Project was heavily influenced by well-connected developers, Audit General report says

The Ontario government’s actions to open parts of the protected Greenbelt area for development projects took little expert opinion on the project and failed to consider risks to the province’s environment, agriculture and finances, Auditor General Bonnie Lysyk said in a special report released on Wednesday.

In the 95-page audit report, Lysyk also determined that owners of the 15 land sites removed from the Greenbelt area are eligible to see more than an $8.3 billion increase in the value of their properties, alluding that the decision to open up the land was heavily influenced by a small group of developers in the province.

The Greenbelt, covering about 2 million acres of farmland, forest and wetland, was created in 2005 to protect agricultural and environmentally sensitive lands from urban development.

The Government’s proposal in November last year to remove approximately 74,00 acres across the Greenbelt was contrary to their earlier efforts to protect the area. Still, it argued it was necessary as part of its pledge to build 1.5 million homes in 10 years. However, Auditor General Lysyk has determined that opening the Greenbelt was unnecessary to meet the government’s housing goal.

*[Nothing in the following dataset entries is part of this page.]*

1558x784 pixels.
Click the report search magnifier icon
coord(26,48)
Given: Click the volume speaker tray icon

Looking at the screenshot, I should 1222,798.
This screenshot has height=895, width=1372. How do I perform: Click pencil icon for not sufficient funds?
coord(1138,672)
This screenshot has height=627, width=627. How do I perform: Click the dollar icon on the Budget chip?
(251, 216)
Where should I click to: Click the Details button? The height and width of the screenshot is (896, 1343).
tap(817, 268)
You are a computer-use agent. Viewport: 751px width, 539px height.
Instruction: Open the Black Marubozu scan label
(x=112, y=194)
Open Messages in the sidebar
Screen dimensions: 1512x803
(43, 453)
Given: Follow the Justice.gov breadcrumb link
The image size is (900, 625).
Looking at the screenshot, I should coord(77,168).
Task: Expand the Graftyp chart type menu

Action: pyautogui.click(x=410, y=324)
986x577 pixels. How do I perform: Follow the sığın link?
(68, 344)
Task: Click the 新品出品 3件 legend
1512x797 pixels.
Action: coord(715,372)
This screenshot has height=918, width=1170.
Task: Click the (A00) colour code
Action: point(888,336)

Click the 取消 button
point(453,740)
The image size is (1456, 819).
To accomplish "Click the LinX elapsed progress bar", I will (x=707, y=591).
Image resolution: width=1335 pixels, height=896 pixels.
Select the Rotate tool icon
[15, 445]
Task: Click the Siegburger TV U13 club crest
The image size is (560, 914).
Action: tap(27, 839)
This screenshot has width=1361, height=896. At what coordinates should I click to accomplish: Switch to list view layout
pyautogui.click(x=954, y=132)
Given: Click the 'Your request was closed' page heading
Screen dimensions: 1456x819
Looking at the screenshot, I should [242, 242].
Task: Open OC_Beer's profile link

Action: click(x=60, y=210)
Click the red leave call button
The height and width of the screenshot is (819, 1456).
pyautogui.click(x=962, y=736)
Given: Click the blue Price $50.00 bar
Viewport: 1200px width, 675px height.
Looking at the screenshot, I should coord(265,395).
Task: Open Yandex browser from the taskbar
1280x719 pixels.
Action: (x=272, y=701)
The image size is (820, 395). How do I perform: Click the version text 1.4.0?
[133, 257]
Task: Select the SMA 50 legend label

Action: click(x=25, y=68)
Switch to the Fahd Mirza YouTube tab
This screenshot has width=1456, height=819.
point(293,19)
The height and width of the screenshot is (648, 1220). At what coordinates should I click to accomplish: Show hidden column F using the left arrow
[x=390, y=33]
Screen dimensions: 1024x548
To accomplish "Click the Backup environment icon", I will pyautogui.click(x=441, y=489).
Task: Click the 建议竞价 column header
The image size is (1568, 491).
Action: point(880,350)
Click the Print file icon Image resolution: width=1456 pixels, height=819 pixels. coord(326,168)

Rather than a comprehensive assessment of the Greenbelt area, the government’s proposal last year “was substantially controlled and directed by the Housing Minister’s Chief of Staff,” the Audit General’s report said.

Auditor General Bonnie Lysyk

According to Lysyk’s report, Housing Minister Steve Clark’s chief of staff identified 21 of the 22 sites through a small team considered, ultimately settling on 15 sites. The audit report also found that 12 of the 15 parcels of land chosen for removal from the Greenbelt came from specific requests from developers or their representatives.

“Many of these individuals had advocated for the removal in emails and in-person meetings within a few months prior to their removal,” according to the report. “For example, one lawyer representing three housing developers emailed the Chief of Staff on September 27 and 29, 2022, providing site-specific details for the land they sought to develop.”

In a list of 15 recommendations, the audit report suggested re-evaluating the 2022 decision to change Greenbelt boundaries, in addition to clarifying the roles of chiefs of staff versus deputy ministers and strengthening the Officer of the Integrity Commissioner of Ontario, who is conducting a separate investigation into the Greenbelt decision.

The audit report included a response by Premier Doug Ford’s chief of staff, who says that the need for the government to build more homes is a pressing matter to handle the ongoing housing affordability crisis. The report also included that housing minister Clark told the audit general’s office that he was unaware that his chief of staff was working on this project.